If you have made a decision and as time passes further information acquired does not contraindicate your decision, then stick with it.

I call this the you dance with the gal what brung ya heuristic using what some Texas football coach once said (about whether to switch quarterbacks in the second half of a key game). The Monty Hall Problem shows this is just wrong. Even though incoming information may favor your prior decision, it may favor alternatives even more! But this heuristic was good enough for australopithecines wandering around on the savanna, so it is hard-wired into us (so I conjecture, no proof!) And people get very upset to have their thinking, expecially thinking that occurs at an unconscious level and so seems magical or God-given, questioned. But there is no doubt the heuristic is wrong, as is obvious from any clear statement of the issue. Moreover the Monty Hall Problem shows that the heuristic is not just a little bit wrong. Circumstances can be constructed to make it as wrong as you please.
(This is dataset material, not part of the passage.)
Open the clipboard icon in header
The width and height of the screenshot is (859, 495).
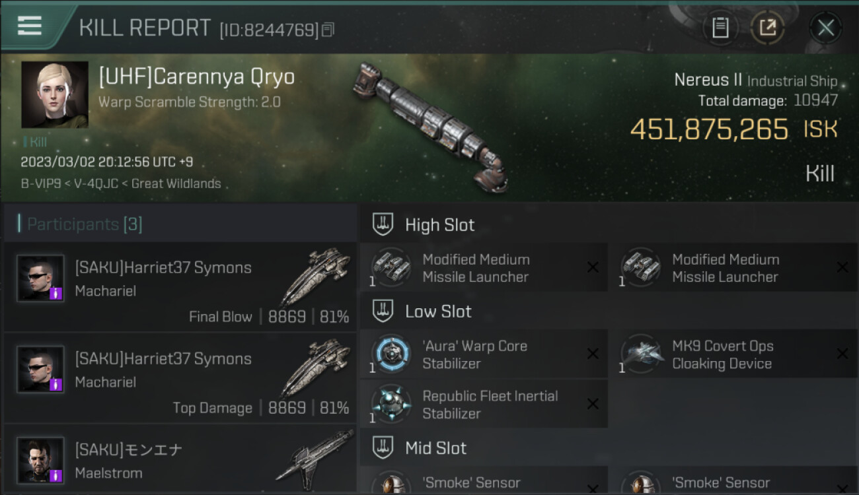coord(720,28)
I can't resist adding one more comment about the principle of indifference. There is a reason why it isn't part of the mathematical theory of probability. It is very slippery. It is impossible to know what it says even in fairly simple situations. Here is one from the core of elementary probability theory (covered in the first week of an undergraduate course). Suppose I toss two coins and count the number of heads. The possible outcomes are 0, 1, and 2. Applying the principle of indifference the probabilities are 1/3, 1/3, and 1/3. But suppose I distinguish the two coins and now see four outcomes: TT, HT, TH, and HH. Applying the principle of indifference the probabilities are 1/4, 1/4, 1/4, and 1/4. But this conflicts with the earlier analysis, because now the addition rule says the probabilities of 0, 1, and 2 heads are 1/4, 1/4 + 1/4 = 1/2, and 1/4. So the principle of indifference leads to two conflicting analyses. Which is correct? The principle doesn't say. That's why I don't even mention the principle of indifference when I teach probability.
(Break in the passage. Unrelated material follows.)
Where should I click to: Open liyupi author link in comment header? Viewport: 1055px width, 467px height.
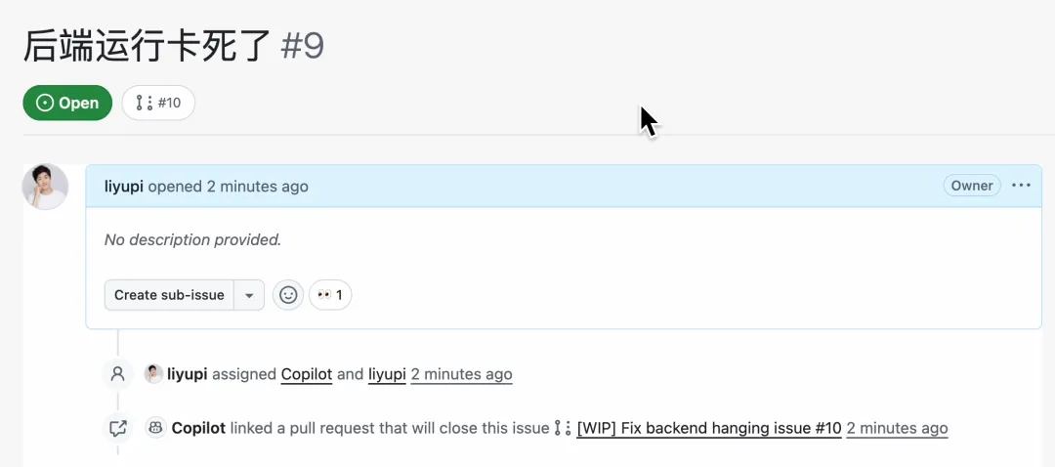click(x=123, y=187)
The formal issue is this. Suppose X is a random variable having a discrete uniform distribution (all values equally probable -- the probability theoretic notion that corresponds to the principle of indifference). And suppose Y = g(X) is another random variable (where g is a function). Then Y is generally not uniformly distributed, because

Pr(Y = y) = Pr{g(X) = y} = ∑x such that g(x) = y Pr(X = x)

so unless g is a one-to-one function, there is no reason for Y to be uniformly distributed. So do we apply the so-called principle of indifference to X or to Y? How can one tell? A serious mathematico-philosophical issue directly related to this is the bogosity of so-called noninformative priors in Bayesian inference. If we are noninformative about θ, then we will be informative about g(θ) for any function g that does not have constant Jacobian. It's the same issue: a mapping (g) can map uniform random variables to non-uniform random variables, and on which coordinate system are you to be uniform (apply the principle of indifference)? The principle doesn't say, and you are left in a quandary.

Your obedient servant and brother-in-law squared,

Charlie

P. S. The generally accepted answer to the question about coin flips is 1/4, 1/2, 1/4, what probability theorists call the Binomial Distribution. But the reasoning for it actually applies a much stronger principle, the principle of independence (sometimes in elementary texts called the multiplication rule). We apply the principle of indifference to each coin separately, getting 1/2, 1/2 for the probabilities of T, H. And then we multiply 1/2 * 1/2 = 1/4 to get the probabilities for TT, HT, etc., because the coin flips are independent (the outcome of one cannot influence the outcome of the other in any way). The principle of indifference is, by itself, just too weak to say anything about even this simple a problem.